2. Compared with the intact nonoperated motion segment, the preparation for both cervical and lumbar disc replacements compromises the axial rotational stability of both the cervical and lumbar spine: resection of the ALL, stretching or “release” of the PLL, increasing the disc space height which “unlocks” the posterior facet joints, and removal of portions of the uncovertebral joints in the cervical spine.
3. With an unconstrained prosthesis, the uncovertebral joint can be resected and the rotational stability of the intact cervical segment can be restored, but not with bilateral uncovertebral joint resection.
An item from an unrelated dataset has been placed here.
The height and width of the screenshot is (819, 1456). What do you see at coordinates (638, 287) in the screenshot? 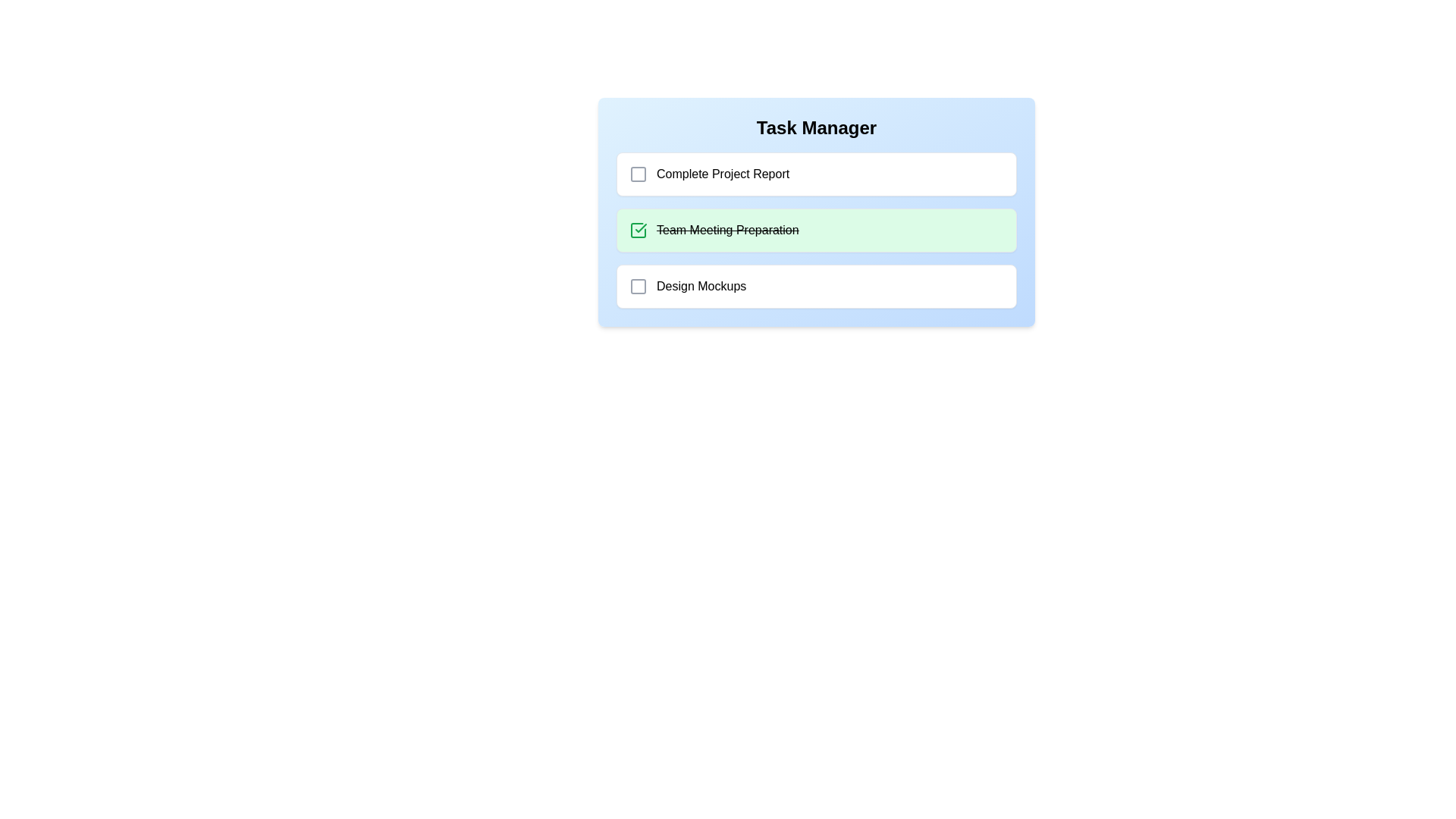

4. Implantation of an unconstrained lumbar disc replacement fails to restore the acute rotational stability of the lumbar spine. However, with an unconstrained prosthesis in the cervical spine, the rotational stability is restored within the NZ of the intact condition. With multilevel or successive lumbar artificial disc replacement, the instability is additive: what is lost in resecting the anulus, ALL, and PLL is not compensated for totally in the acute postoperative condition.
Key Points
* Total disc replacement accentuates scoliotic tendencies in the lumbar spine.
* There are four main rotational stabilizing considerations in the functional spinal unit, and all four favor cervical versus the lumbar rotational integrity.
* There is a larger arc of influence for the cervical facets (153.6°) compared with the lumbar facet joints (98.0°).
* The combined joint surface area of the cervical facets relative to the cervical disc cross-sectional area (0.519) is almost twice the magnitude of the same association in the lumbar spine (0.293).
© 2006 Lippincott Williams & Wilkins, Inc.